L’Iran joue un rôle majeur en matière de sécurité énergétique de la Chine, notamment depuis l’accord nucléaire de 2015 (son premier client pour le pétrole, avec 575 000 barils/jour, 9 % du total) : plusieurs dizaines de milliards de dollars sont déposés en Chine pour régler des achats.

Dans le cadre des Routes de la soie, le projet essentiel porte sur la construction, lancée en février 2016, d’une ligne de TGV Urumqi (Xinjiang)-Téhéran de 3200 km via le Kazakhstan, le Kirghizistan, l’Ouzbékistan et le Turkménistan. Pour Pékin il est vital d’intégrer l’Iran dans OBOR (sur terre et par mer) en raison de sa position stratégique et de son importance économique.

Les relations sino-iraniennes ont un caractère stratégique pour les deux pays (convergence en politique étrangère sur la Syrie et l’Afghanistan).
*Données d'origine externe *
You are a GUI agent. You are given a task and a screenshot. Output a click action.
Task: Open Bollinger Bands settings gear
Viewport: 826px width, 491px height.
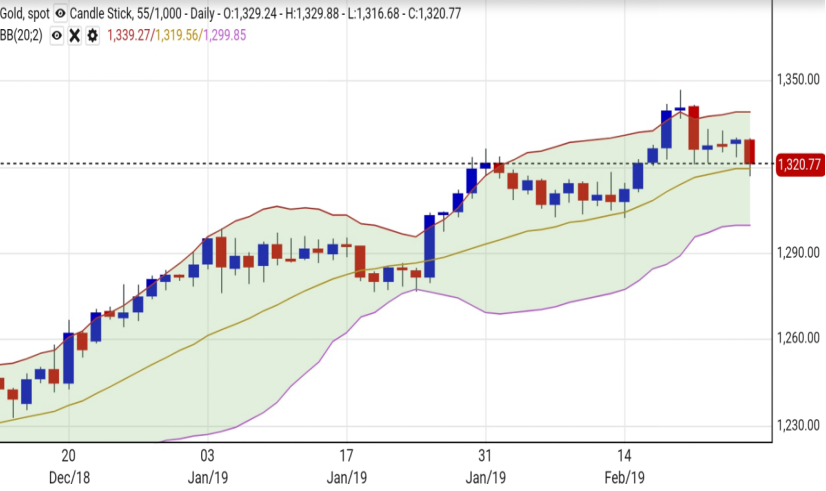[92, 35]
Pékin fournit des armes à Téhéran et son statut de membre permanent du Conseil de sécurité constitue une garantie pour l’Iran. L’Iran a d’ailleurs un pied dans l’Organisation de coopération de Shanghai (OCS) et devrait devenir membre de plein droit.
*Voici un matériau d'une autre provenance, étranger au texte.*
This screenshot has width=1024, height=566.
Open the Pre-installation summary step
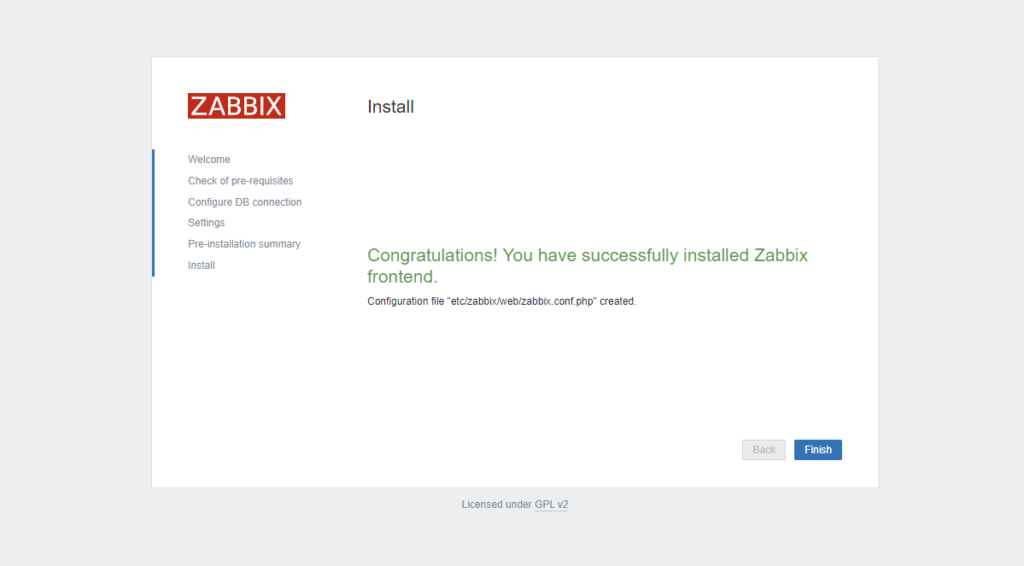tap(244, 244)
OBOR, qui intègre dans un vaste ensemble de coopération économique « gagnant-gagnant » une bonne partie du Grand Moyen-Orient, notamment la Syrie et ses voisins (l’Iran, le Liban, l’Irak), ainsi que ses alliés (la Russie, la Chine), répond aux attentes d’une Syrie invaincue, mais en partie détruite, d’un Liban miné de toutes parts et de l’Iran menacé par l’Amérique de Trump. Le projet est de nature à bousculer les déséquilibres régionaux, à réorienter les échanges et à briser la logique Nord dominant-Sud dominé.

S’adressant à trois Etats stratégiquement liés par les crises du Moyen-Orient, notamment la « guerre universelle » en cours dont la Syrie est le théâtre en même temps qu’un enjeu majeur, OBOR propose un autre avenir que la « démocratisation bombardière » et la guerre anti-terroriste hypocrite imposée par l’Empire atlantique. Certes, la Nouvelle Route de la soie est un projet chinois, conçu, financé, mis en œuvre sous l’égide de la Chine ; il est pensé comme un instrument d’influence et non comme une œuvre de bienfaisance, mais il offre aux trois pays de solides perspectives de stabilité, de coopération respectueuse et une certaine assurance contre l’extrémisme et la menace terroriste. Il reconstruit leur avenir.